### Article

On July 18, 1995, in the second half of a doubleheader, Yankees starter (and 1993 Cy Young winner) Jack McDowell got rocked hard, giving up nine ERs in 4 1/3 innings. As he left the mound to Bronx cheers, he flipped off the fans. Shock! Outrage! Haut Takez!
Many, many years later, The Baseball Project gave us some backstory. McDowell was also a part-time rock guitarist, and friends with members of R.E.M., who happened to be in New York. Libations flowed freely, so McDowell pitched the next day with a wicked hangover. (This can make one a touch cranky.)
Oh, and McDowell's a 'Mats fan. No typo, influential Minnesota band "The Replacements," not the Mets. Plus his debut was in 1987, against the Twins! So ya gotta love him. Here's the BP song:
Didi you pronounce that correctly in Papiamento? No, you Didin't
Here's some lazy-ass research. Wiki! I could do like college students everywhere, and cite the Wiki page's sources instead of the Wiki page, but you'd know I was faking. You're clever bastards.
You probably knew that recent Yankee pickup Ike Davis was born in Edina, MN, as he is the son of legendary Twins closer Ron Davis. (I didn't know this. I grew up in another part of the country, alright? You don't f***ing know who won the 1977 NBA title, so get off my back, you vultures.)
You may also know that, before Davis, the Yankees gave a 1B shot to ex-Twins prospect Chris Parmelee, who promptly got injured, because some kind of wicked malevolent god doesn't want him to be happy.
And you know that Yankees shortstop Didi Gregorius has one of the coolest, if slightly misspelled, names in baseball (IMO, the competition begins and ends with Coco Crisp.)

######
### Provided records

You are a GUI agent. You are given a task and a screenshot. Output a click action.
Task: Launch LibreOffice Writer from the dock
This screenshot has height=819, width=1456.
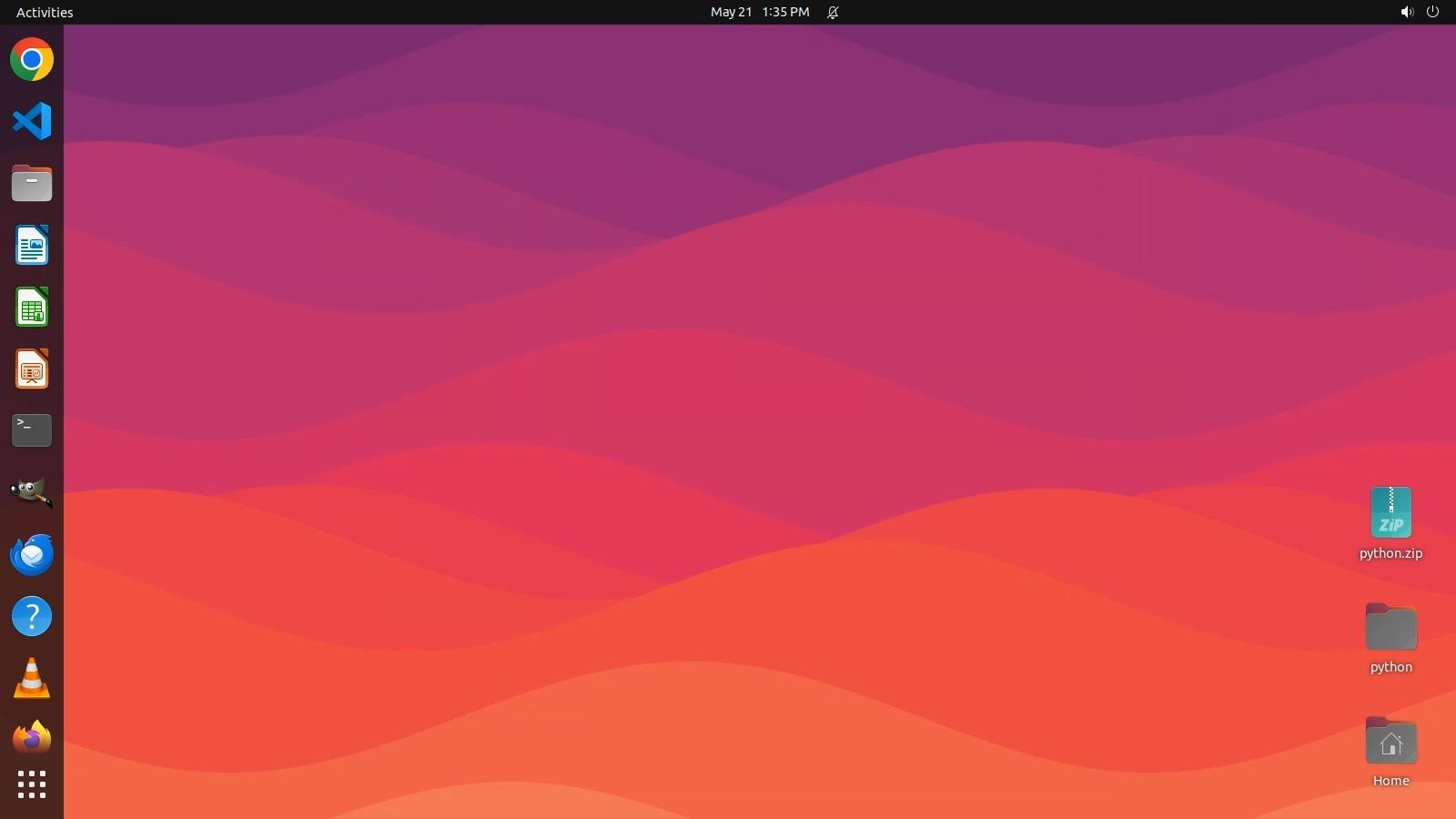pyautogui.click(x=32, y=246)
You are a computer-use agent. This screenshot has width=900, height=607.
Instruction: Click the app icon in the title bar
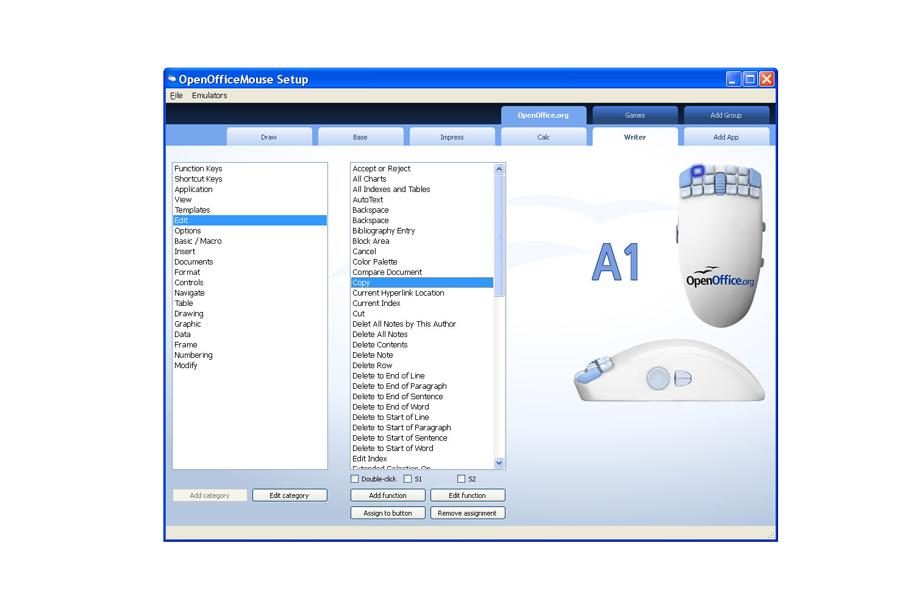coord(172,79)
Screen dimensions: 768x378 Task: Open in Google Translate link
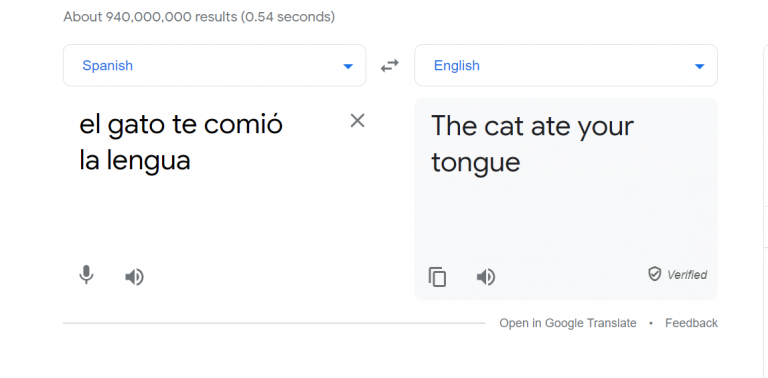click(568, 323)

######

• **Short task A**
Retype the baseball post from "Oh, and McDowell's" to "You're clever bastards." without changing anything.
• **Short task B**
Repeat all three records line for line, leaving out the pictures.
The records are unrelated to the baseball post.

• **Task result A**
Oh, and McDowell's a 'Mats fan. No typo, influential Minnesota band "The Replacements," not the Mets. Plus his debut was in 1987, against the Twins! So ya gotta love him. Here's the BP song:
Didi you pronounce that correctly in Papiamento? No, you Didin't
Here's some lazy-ass research. Wiki! I could do like college students everywhere, and cite the Wiki page's sources instead of the Wiki page, but you'd know I was faking. You're clever bastards.

• **Task result B**
You are a GUI agent. You are given a task and a screenshot. Output a click action.
Task: Launch LibreOffice Writer from the dock
This screenshot has height=819, width=1456.
pyautogui.click(x=32, y=246)
You are a computer-use agent. This screenshot has width=900, height=607.
Instruction: Click the app icon in the title bar
coord(172,79)
Screen dimensions: 768x378 Task: Open in Google Translate link
click(568, 323)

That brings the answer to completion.